Once the flattening is done I hit it with a belt sander at 120 grit and the lines disappeared in about 30 seconds.

This piece is about 16” wide and 3’ long. It took about 5 minutes to flatten.

Reactions: Like 6 | EyeCandy! 2 | Way Cool 12


----------



## Graybeard (Sep 12, 2019)

Looks like it would speed up production too. That's always a plus. I've seen home built ones but I think people basically use them for a one time project. This can be used on any number of sizes I would think. As we get older we have to make adjustments to keep going. Fact of life.

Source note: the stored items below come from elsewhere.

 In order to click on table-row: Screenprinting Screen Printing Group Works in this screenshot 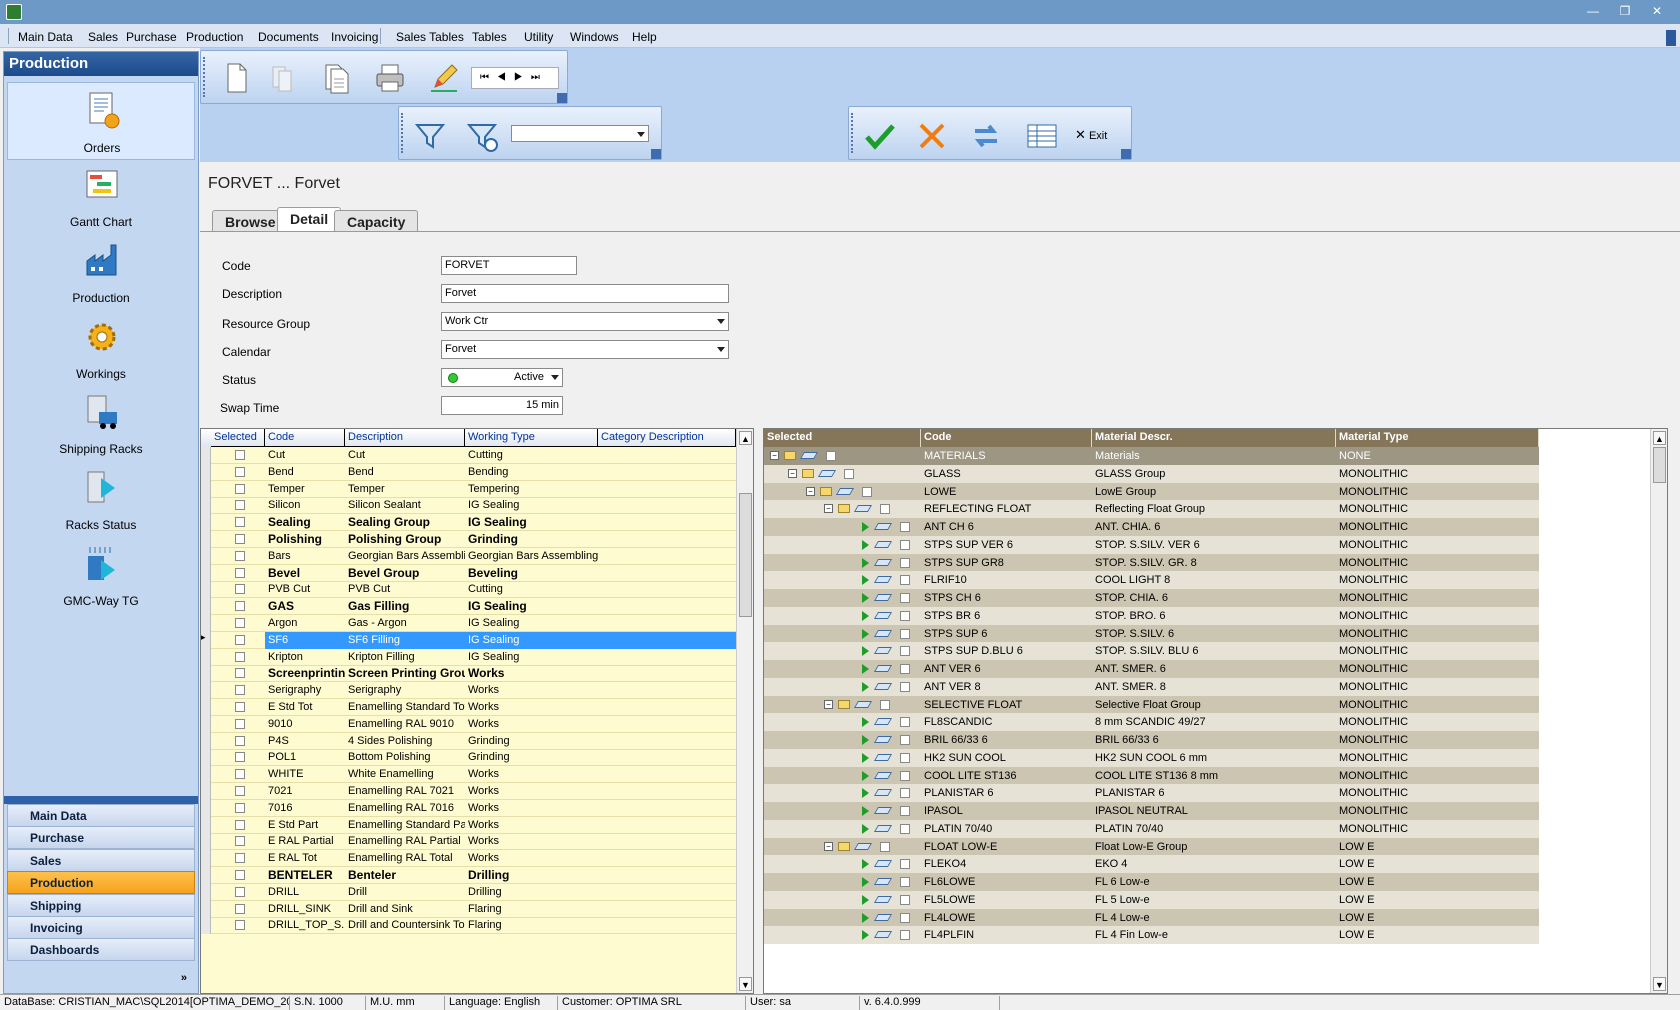, I will do `click(477, 674)`.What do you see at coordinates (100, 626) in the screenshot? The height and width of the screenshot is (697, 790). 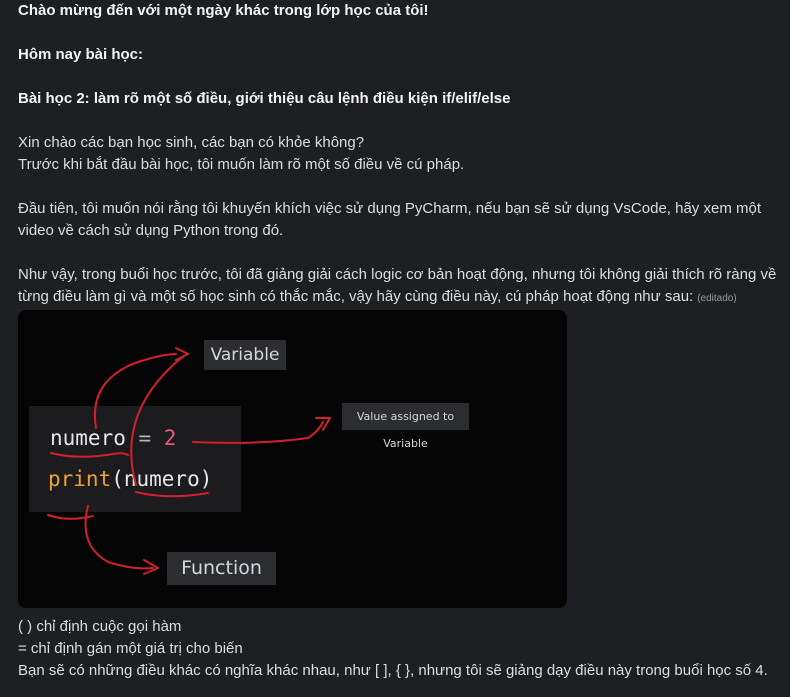 I see `note-function-call: ( ) chỉ định cuộc gọi hàm` at bounding box center [100, 626].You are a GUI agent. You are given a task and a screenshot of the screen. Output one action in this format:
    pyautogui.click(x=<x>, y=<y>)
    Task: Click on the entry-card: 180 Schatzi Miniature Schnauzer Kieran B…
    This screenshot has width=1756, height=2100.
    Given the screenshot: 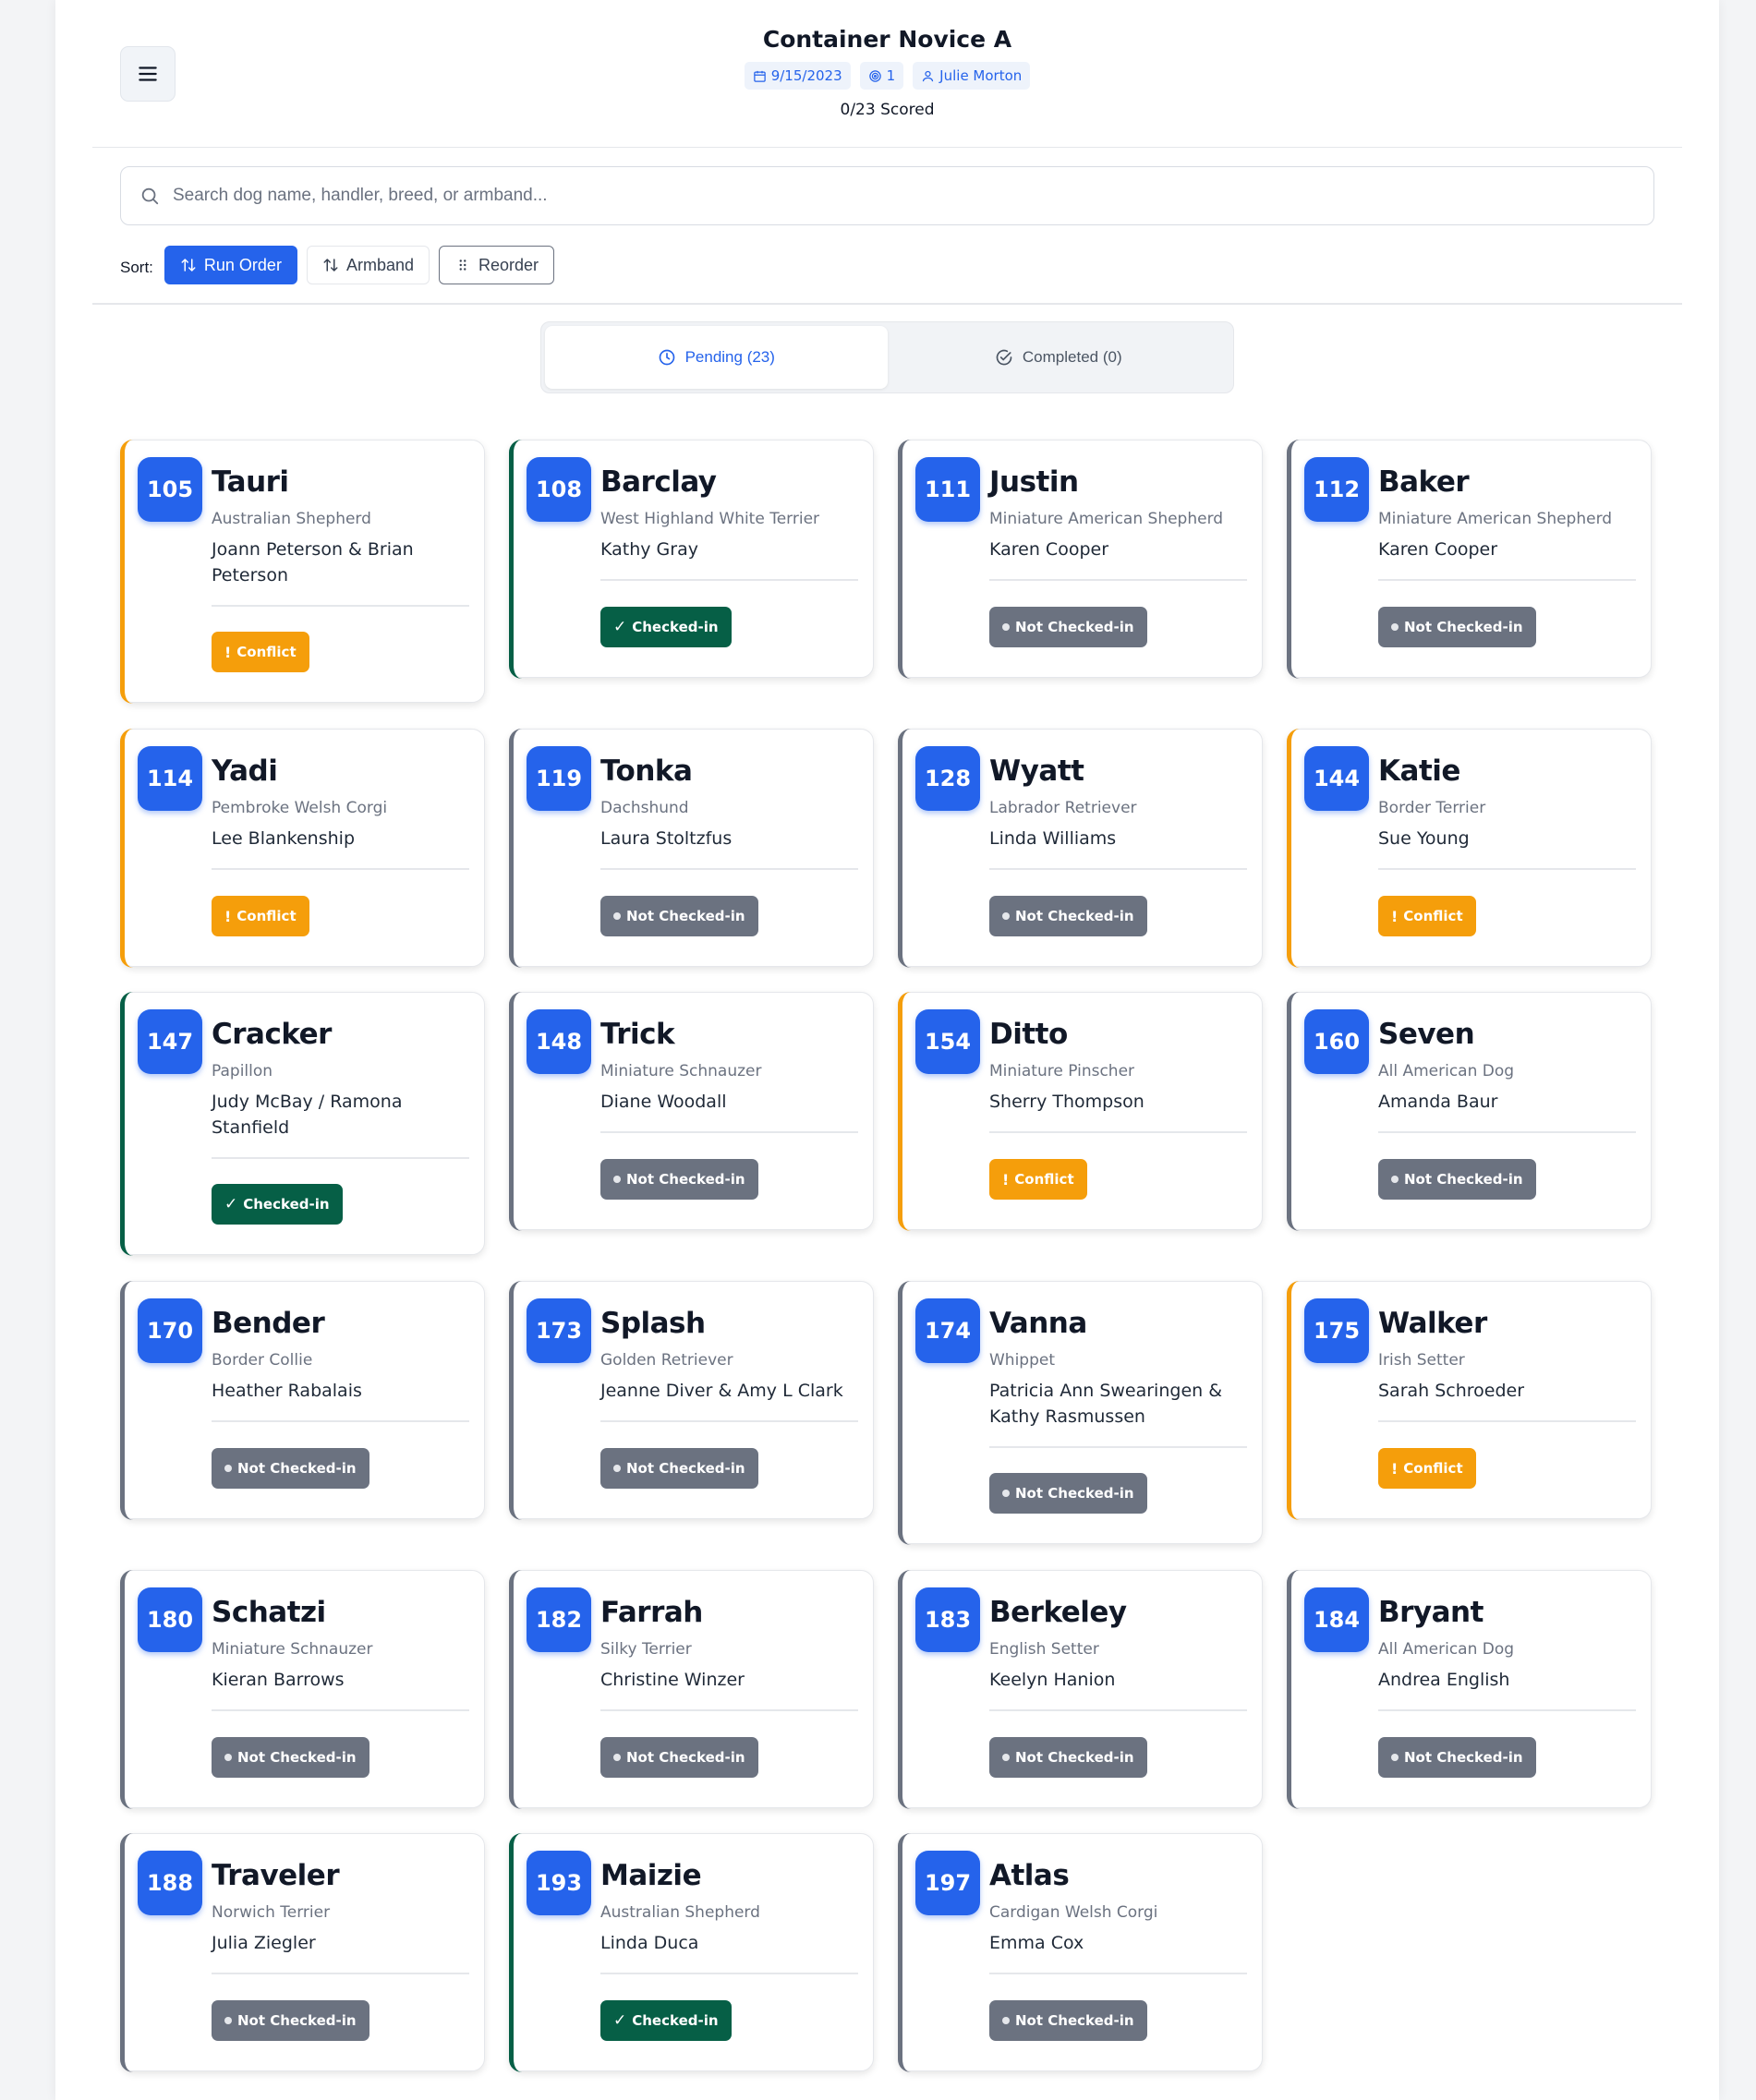 What is the action you would take?
    pyautogui.click(x=302, y=1689)
    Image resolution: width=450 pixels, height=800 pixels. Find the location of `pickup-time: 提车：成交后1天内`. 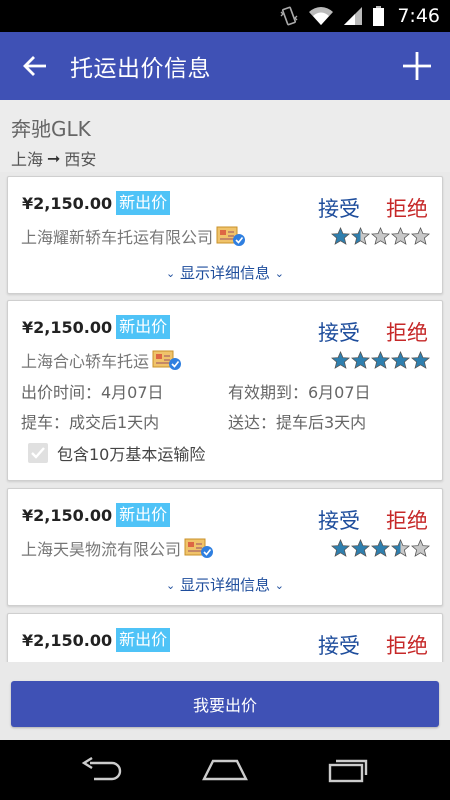

pickup-time: 提车：成交后1天内 is located at coordinates (90, 422).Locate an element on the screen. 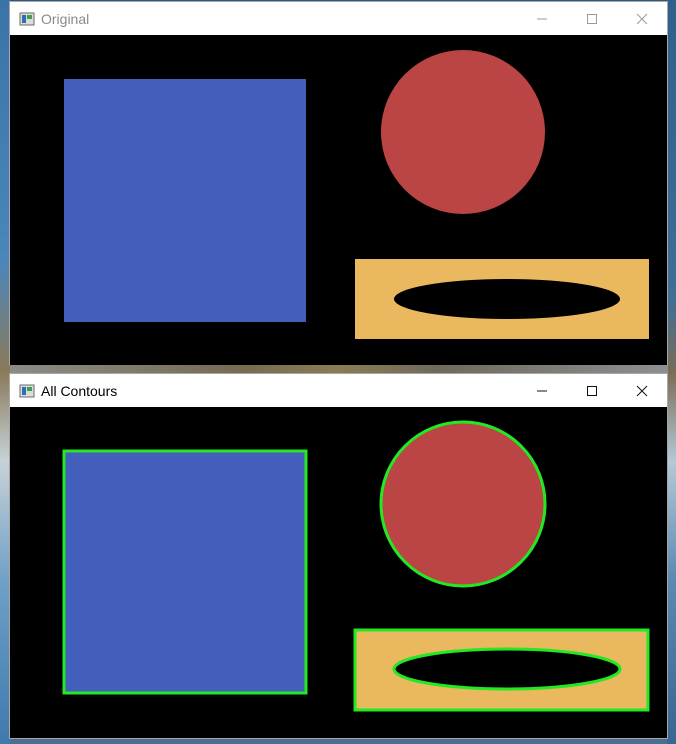 This screenshot has width=676, height=744. red-circle is located at coordinates (463, 132).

Reactions: Thank You! 1 | Agree 1


----------



## Nature Man (Sep 12, 2019)

Good confirmation on this rig by Woodpecker. Would be a 1-2 time use for many of us, thus hard to justify a purchase. But in your case it makes a ton of sense, and will probably be used extensively. Chuck

Reactions: Thank You! 1 | Agree 1


----------



## barry richardson (Sep 12, 2019)

Pretty slick, was the Festool Router part of the kit? Also what cutter do you use on it? looks like it has a bit of a scallop....

Reactions: Thank You! 1


----------



## Gdurfey (Sep 12, 2019)

like the other comments, I have 4 or 5 slabs right now to flatten and have been looking at the Pinterest plans for a homebuilt jig. Thanks for the review and pictures. Gives me something to think about. If I were in a slab area of the country I would definitely be investing; but I need to slow down on throwing my money at things like this...............says the wife!!!!!

Reactions: Like 2


----------



## Allen Tomaszek (Sep 12, 2019)

barry richardson said:


> Pretty slick, was the Festool Router part of the kit? Also what cutter do you use on it? looks like it has a bit of a scallop....



It would have been nice to get as a kit but I purchased the festool router separately. It’s an awesome router. The bit I used is a white side spoil bottom bit. I know someone with a similar setup that uses an Amana bit with multiple replaceable cutters (similar to helical head cutters) and it also leaves lines.

I also went online to see if anyone that uses a similar setup gets cleaner work and they all end up with lines using this method. In the end they all use a sander of some kind to clean up the surface.

I had a few ideas to see if I can get even better results so if they work I’ll add to the post.

This jig can be set up a couple of ways to you can do 38” wide and up to 129” long or you can set up another way to get 62” wide by 105” long. In reality though you could do whatever length you want by just moving the rails.

Reactions: Like 2 | Agree 1 | Way Cool 1 | Useful 1


----------



## GS-76 (Sep 17, 2019)

I also have lots of Myrtle slabs and I built my own Router sled. It is 8' long by 4'wide. I have used all types of cutters but the replaceable Cutter teeth type.
I would go with at least a 3-4 wing cutter. I consider the Whiteside Spoil board bits the best. I use the 2" wide and 4 cutter. They all leave the Scalloped look.but they are no match for my 3"x 21" Porter Cable 503 Railroad belt sanders. Marks go away in minutes. and they are workhorses.

Reactions: Like 1


----------